TASK INSTRUCTIONS:
Each line below must be printed exactly as it stands.

STUDY MATERIAL:
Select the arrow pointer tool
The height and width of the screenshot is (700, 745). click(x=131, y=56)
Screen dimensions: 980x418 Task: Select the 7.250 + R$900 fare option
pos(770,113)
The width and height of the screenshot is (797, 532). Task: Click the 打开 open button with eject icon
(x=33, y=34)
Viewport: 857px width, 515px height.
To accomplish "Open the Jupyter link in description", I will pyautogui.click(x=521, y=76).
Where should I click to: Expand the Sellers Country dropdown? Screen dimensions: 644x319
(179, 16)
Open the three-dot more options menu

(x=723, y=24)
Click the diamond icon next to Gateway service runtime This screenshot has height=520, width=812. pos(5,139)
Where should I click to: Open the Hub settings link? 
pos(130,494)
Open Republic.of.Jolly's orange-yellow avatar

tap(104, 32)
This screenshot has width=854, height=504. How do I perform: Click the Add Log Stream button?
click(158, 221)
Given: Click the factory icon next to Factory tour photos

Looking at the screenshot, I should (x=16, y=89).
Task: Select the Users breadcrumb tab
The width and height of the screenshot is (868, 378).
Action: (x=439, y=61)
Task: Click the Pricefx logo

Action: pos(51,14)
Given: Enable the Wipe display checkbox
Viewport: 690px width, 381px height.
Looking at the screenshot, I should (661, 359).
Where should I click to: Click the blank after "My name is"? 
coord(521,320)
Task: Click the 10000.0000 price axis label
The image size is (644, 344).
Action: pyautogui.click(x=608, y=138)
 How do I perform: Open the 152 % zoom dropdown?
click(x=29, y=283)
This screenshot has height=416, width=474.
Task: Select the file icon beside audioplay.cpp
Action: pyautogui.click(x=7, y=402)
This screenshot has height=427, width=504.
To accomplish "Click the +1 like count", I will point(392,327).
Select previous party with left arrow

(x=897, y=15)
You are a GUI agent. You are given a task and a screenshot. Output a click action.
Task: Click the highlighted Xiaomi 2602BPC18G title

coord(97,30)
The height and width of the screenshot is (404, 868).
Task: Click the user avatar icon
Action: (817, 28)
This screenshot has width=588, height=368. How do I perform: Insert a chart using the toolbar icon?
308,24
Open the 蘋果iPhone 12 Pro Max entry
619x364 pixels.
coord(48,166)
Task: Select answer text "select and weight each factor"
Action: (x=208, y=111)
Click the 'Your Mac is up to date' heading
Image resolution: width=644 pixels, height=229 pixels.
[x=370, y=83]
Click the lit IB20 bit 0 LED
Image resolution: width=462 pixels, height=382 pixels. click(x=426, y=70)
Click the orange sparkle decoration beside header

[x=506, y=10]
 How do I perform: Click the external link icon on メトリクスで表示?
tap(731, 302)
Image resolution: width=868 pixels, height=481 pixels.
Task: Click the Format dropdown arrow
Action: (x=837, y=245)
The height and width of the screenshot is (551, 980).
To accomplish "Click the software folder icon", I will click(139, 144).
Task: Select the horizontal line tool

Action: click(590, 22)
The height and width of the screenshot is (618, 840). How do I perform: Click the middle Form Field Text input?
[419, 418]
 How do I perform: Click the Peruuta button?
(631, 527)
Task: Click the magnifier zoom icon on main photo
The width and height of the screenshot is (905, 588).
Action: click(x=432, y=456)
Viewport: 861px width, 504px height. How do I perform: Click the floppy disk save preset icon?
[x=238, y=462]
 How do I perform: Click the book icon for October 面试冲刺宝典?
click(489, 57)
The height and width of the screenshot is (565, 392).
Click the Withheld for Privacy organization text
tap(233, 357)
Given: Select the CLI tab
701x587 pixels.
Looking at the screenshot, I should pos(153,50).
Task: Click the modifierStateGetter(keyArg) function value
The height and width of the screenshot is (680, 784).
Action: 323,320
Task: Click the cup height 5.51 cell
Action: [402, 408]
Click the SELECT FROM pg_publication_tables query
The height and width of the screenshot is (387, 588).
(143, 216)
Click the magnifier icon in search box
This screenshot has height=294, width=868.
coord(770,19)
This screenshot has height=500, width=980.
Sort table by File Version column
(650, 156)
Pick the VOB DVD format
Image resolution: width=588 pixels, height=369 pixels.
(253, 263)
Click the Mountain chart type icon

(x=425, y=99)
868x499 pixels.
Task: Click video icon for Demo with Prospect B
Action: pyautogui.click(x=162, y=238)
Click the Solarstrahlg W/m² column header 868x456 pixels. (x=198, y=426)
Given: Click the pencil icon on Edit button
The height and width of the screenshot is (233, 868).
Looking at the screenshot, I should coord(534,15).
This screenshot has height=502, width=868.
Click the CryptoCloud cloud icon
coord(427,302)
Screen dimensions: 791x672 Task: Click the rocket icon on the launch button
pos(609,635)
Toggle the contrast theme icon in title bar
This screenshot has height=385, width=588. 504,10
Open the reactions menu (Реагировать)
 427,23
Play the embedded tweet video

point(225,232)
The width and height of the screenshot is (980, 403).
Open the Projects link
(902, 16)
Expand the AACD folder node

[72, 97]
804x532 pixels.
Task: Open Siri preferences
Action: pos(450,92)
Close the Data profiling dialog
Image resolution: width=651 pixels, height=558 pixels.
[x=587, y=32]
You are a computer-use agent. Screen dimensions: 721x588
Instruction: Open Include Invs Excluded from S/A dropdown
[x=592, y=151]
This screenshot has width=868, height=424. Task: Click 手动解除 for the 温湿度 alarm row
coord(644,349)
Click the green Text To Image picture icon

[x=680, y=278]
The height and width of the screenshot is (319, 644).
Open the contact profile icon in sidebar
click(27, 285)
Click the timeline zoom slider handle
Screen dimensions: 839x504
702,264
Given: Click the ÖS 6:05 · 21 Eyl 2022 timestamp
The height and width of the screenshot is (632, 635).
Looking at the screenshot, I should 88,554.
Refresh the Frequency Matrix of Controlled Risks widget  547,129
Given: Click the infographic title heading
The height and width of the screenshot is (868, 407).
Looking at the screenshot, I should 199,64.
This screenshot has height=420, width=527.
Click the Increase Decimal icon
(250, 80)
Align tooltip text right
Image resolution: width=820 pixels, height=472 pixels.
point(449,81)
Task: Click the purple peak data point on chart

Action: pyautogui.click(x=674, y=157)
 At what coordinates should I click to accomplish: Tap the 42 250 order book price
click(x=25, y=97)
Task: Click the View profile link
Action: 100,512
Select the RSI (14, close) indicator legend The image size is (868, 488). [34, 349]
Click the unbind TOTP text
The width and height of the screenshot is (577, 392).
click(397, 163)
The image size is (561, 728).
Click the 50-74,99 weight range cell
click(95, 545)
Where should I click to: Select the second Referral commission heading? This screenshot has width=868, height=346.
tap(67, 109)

ANSWER FOR THE TASK:
Select the arrow pointer tool
The height and width of the screenshot is (700, 745). click(x=131, y=56)
Screen dimensions: 980x418 Task: Select the 7.250 + R$900 fare option
pos(770,113)
The width and height of the screenshot is (797, 532). Task: Click the 打开 open button with eject icon
(x=33, y=34)
Viewport: 857px width, 515px height.
To accomplish "Open the Jupyter link in description", I will pyautogui.click(x=521, y=76).
Where should I click to: Expand the Sellers Country dropdown? Screen dimensions: 644x319
(179, 16)
Open the three-dot more options menu

(x=723, y=24)
Click the diamond icon next to Gateway service runtime This screenshot has height=520, width=812. pos(5,139)
Where should I click to: Open the Hub settings link? 
pos(130,494)
Open Republic.of.Jolly's orange-yellow avatar

tap(104, 32)
This screenshot has width=854, height=504. How do I perform: Click the Add Log Stream button?
click(158, 221)
Given: Click the factory icon next to Factory tour photos

Looking at the screenshot, I should (x=16, y=89).
Task: Select the Users breadcrumb tab
The width and height of the screenshot is (868, 378).
Action: (x=439, y=61)
Task: Click the Pricefx logo

Action: pos(51,14)
Given: Enable the Wipe display checkbox
Viewport: 690px width, 381px height.
Looking at the screenshot, I should (661, 359).
Where should I click to: Click the blank after "My name is"? 
coord(521,320)
Task: Click the 10000.0000 price axis label
The image size is (644, 344).
Action: pyautogui.click(x=608, y=138)
 How do I perform: Open the 152 % zoom dropdown?
click(x=29, y=283)
This screenshot has height=416, width=474.
Task: Select the file icon beside audioplay.cpp
Action: pyautogui.click(x=7, y=402)
This screenshot has height=427, width=504.
To accomplish "Click the +1 like count", I will point(392,327).
Select previous party with left arrow

(x=897, y=15)
You are a GUI agent. You are given a task and a screenshot. Output a click action.
Task: Click the highlighted Xiaomi 2602BPC18G title

coord(97,30)
The height and width of the screenshot is (404, 868).
Task: Click the user avatar icon
Action: (817, 28)
This screenshot has width=588, height=368. How do I perform: Insert a chart using the toolbar icon?
308,24
Open the 蘋果iPhone 12 Pro Max entry
619x364 pixels.
coord(48,166)
Task: Select answer text "select and weight each factor"
Action: (x=208, y=111)
Click the 'Your Mac is up to date' heading
Image resolution: width=644 pixels, height=229 pixels.
[x=370, y=83]
Click the lit IB20 bit 0 LED
Image resolution: width=462 pixels, height=382 pixels. click(x=426, y=70)
Click the orange sparkle decoration beside header

[x=506, y=10]
 How do I perform: Click the external link icon on メトリクスで表示?
tap(731, 302)
Image resolution: width=868 pixels, height=481 pixels.
Task: Click the Format dropdown arrow
Action: (x=837, y=245)
The height and width of the screenshot is (551, 980).
To accomplish "Click the software folder icon", I will click(139, 144).
Task: Select the horizontal line tool

Action: click(590, 22)
The height and width of the screenshot is (618, 840). How do I perform: Click the middle Form Field Text input?
[419, 418]
 How do I perform: Click the Peruuta button?
(631, 527)
Task: Click the magnifier zoom icon on main photo
The width and height of the screenshot is (905, 588).
Action: click(x=432, y=456)
Viewport: 861px width, 504px height. How do I perform: Click the floppy disk save preset icon?
[x=238, y=462]
 How do I perform: Click the book icon for October 面试冲刺宝典?
click(489, 57)
The height and width of the screenshot is (565, 392).
Click the Withheld for Privacy organization text
tap(233, 357)
Given: Select the CLI tab
701x587 pixels.
Looking at the screenshot, I should pos(153,50).
Task: Click the modifierStateGetter(keyArg) function value
The height and width of the screenshot is (680, 784).
Action: 323,320
Task: Click the cup height 5.51 cell
Action: [402, 408]
Click the SELECT FROM pg_publication_tables query
The height and width of the screenshot is (387, 588).
(143, 216)
Click the magnifier icon in search box
This screenshot has height=294, width=868.
coord(770,19)
This screenshot has height=500, width=980.
Sort table by File Version column
(650, 156)
Pick the VOB DVD format
Image resolution: width=588 pixels, height=369 pixels.
(253, 263)
Click the Mountain chart type icon

(x=425, y=99)
868x499 pixels.
Task: Click video icon for Demo with Prospect B
Action: pyautogui.click(x=162, y=238)
Click the Solarstrahlg W/m² column header 868x456 pixels. (x=198, y=426)
Given: Click the pencil icon on Edit button
The height and width of the screenshot is (233, 868).
Looking at the screenshot, I should coord(534,15).
This screenshot has height=502, width=868.
Click the CryptoCloud cloud icon
coord(427,302)
Screen dimensions: 791x672 Task: Click the rocket icon on the launch button
pos(609,635)
Toggle the contrast theme icon in title bar
This screenshot has height=385, width=588. 504,10
Open the reactions menu (Реагировать)
 427,23
Play the embedded tweet video

point(225,232)
The width and height of the screenshot is (980, 403).
Open the Projects link
(902, 16)
Expand the AACD folder node

[72, 97]
804x532 pixels.
Task: Open Siri preferences
Action: pos(450,92)
Close the Data profiling dialog
Image resolution: width=651 pixels, height=558 pixels.
[x=587, y=32]
You are a computer-use agent. Screen dimensions: 721x588
Instruction: Open Include Invs Excluded from S/A dropdown
[x=592, y=151]
This screenshot has width=868, height=424. Task: Click 手动解除 for the 温湿度 alarm row
coord(644,349)
Click the green Text To Image picture icon

[x=680, y=278]
The height and width of the screenshot is (319, 644).
Open the contact profile icon in sidebar
click(27, 285)
Click the timeline zoom slider handle
Screen dimensions: 839x504
702,264
Given: Click the ÖS 6:05 · 21 Eyl 2022 timestamp
The height and width of the screenshot is (632, 635).
Looking at the screenshot, I should 88,554.
Refresh the Frequency Matrix of Controlled Risks widget  547,129
Given: Click the infographic title heading
The height and width of the screenshot is (868, 407).
Looking at the screenshot, I should 199,64.
This screenshot has height=420, width=527.
Click the Increase Decimal icon
(250, 80)
Align tooltip text right
Image resolution: width=820 pixels, height=472 pixels.
point(449,81)
Task: Click the purple peak data point on chart

Action: pyautogui.click(x=674, y=157)
 At what coordinates should I click to accomplish: Tap the 42 250 order book price
click(x=25, y=97)
Task: Click the View profile link
Action: 100,512
Select the RSI (14, close) indicator legend The image size is (868, 488). [34, 349]
Click the unbind TOTP text
The width and height of the screenshot is (577, 392).
click(397, 163)
The image size is (561, 728).
Click the 50-74,99 weight range cell
click(95, 545)
Where should I click to: Select the second Referral commission heading? This screenshot has width=868, height=346.
tap(67, 109)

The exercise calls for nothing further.